Which CONSCIOUSLY I’m sure you realize is absolute bullshit, but what our CONSCIOUSminds realize isn’t always the way our SUBCONSIOUS brains work. We all have internal/subconcious biases that are ingrained in us by a toxic society.
(this does NOT mean that we are not responsible for our actions because “society made me this way!” you have the responsibility yo overcome the effects of a negative/toxic society. Your actions because of a toxic scoiety may be “understandable” but that doesn’t make them RIGHT or OKAY.)
Our society puts down ANYONE who doesn’t fit into a very narrow box – which includes fat people, extremely underweight people, people who are sick/unhealthy or who have disabilities. It doesn’t matter if a fat person is unhealthy, you have no right to mock, deride or abuse them because their health is none of YOUR concern. It is the concern of that individual person and their doctor. No one else.
NO ONE owes you their health, no one has to conform to YOUR IDEAS of health OR attractiveness. You do for your own body what you want and let others do the same.
I honestly feel like fatphobia is tied intimately with the denial of people’s(especially women, queer people and POC) bodily autonomy. For some reason (probably because privileged people have it drilled into their head that they have the right to control the bodies of marginalized people), many thin people/fatphobes get this idea in their head that they are somehow responsible for the health of fat people but they are NOT. No one is responsible for the health of anyone but THEMSELVES.

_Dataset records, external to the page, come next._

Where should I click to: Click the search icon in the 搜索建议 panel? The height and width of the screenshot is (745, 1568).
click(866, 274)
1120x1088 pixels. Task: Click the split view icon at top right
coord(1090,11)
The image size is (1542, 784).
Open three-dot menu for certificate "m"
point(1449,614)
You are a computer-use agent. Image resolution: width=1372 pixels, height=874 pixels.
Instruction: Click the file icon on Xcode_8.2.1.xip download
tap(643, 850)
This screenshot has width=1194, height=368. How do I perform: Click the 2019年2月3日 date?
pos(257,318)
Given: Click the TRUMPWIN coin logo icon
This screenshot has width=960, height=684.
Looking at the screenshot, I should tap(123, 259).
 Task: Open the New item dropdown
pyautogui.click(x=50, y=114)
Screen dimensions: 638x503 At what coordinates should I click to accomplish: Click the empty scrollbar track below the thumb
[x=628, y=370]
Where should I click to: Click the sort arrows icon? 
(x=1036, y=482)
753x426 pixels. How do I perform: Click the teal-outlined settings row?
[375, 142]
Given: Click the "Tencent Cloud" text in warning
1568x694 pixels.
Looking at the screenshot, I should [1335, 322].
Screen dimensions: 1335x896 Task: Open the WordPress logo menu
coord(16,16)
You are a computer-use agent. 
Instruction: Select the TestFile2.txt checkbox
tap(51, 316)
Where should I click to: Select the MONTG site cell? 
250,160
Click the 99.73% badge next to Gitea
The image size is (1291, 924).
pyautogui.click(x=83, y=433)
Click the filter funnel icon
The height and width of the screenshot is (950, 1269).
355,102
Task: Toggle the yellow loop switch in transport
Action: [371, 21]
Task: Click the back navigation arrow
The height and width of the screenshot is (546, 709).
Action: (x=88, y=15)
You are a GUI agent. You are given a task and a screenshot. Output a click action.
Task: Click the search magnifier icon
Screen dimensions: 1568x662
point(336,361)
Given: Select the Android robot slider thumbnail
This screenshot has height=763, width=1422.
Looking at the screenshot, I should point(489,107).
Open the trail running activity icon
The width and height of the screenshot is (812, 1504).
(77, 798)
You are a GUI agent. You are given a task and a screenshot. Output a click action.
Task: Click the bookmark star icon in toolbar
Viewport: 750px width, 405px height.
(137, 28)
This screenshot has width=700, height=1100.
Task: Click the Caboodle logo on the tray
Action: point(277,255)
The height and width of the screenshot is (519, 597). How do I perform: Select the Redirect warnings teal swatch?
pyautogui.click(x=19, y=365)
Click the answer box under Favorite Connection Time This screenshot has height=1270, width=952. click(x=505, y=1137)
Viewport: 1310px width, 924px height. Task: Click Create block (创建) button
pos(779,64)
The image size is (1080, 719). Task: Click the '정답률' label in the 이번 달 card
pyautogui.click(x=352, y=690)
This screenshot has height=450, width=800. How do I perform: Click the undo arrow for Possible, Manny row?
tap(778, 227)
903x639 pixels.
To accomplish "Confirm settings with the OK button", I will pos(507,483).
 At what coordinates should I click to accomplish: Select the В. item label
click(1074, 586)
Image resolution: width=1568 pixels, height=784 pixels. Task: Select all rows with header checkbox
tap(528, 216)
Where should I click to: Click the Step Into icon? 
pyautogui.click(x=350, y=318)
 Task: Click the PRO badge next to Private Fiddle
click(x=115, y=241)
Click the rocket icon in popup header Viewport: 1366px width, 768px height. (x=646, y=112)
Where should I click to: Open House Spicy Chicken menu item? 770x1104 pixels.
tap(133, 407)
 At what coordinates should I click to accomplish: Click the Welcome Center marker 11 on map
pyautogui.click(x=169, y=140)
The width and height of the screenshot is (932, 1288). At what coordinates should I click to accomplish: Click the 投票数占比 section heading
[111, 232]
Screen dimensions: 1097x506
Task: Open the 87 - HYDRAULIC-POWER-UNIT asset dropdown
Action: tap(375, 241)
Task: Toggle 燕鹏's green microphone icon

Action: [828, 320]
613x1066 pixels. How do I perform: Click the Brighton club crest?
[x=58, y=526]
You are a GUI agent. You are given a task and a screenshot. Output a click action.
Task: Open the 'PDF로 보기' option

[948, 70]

(I also find it “funny” that thin people aren’t regularly accused of being unhealthy even though I know quite a few thin people who have horribly ‘unhealthy’ diets – but no one comes out of the woodwork when THEY talk about it to scream “BUT THAT’S UNHEALTHY”. Which really, points out the reality: the abuse that fatphobes hurl at fat people has absolutely nothing to do with health but instead, to do with enforcing a rigid societal ideal by making life difficult and painful for anyone who dares to break that mold.)
tl;dr: Stop defending fat people by saying “well not all fat people are unhealthy!” because health isn’t the metric by which we should judge someone’s humanity. Start saying “it doesn’t matter if someone is unhealthy, they still deserve basic human decency and respect. Their body is THEIR BODY and their health is absolutely none of your god damned business.”
@bigfatscience @fatphobiabusters @feminismandmedia @thisisthinprivilige
I’d appreciate if y’all could give this a big boost for me!Oh man, I’ve thought this for years.
Trouble is some people will pull the “my taxes pay for health care so how dare anybody be unhealthy they’re stealing from me” bit, which (a) usually ignores unhealthy thin people and (b) arrogantly assumes they themselves will never become disabled due to illnesses or accident. I’m not sure how to convince them otherwise.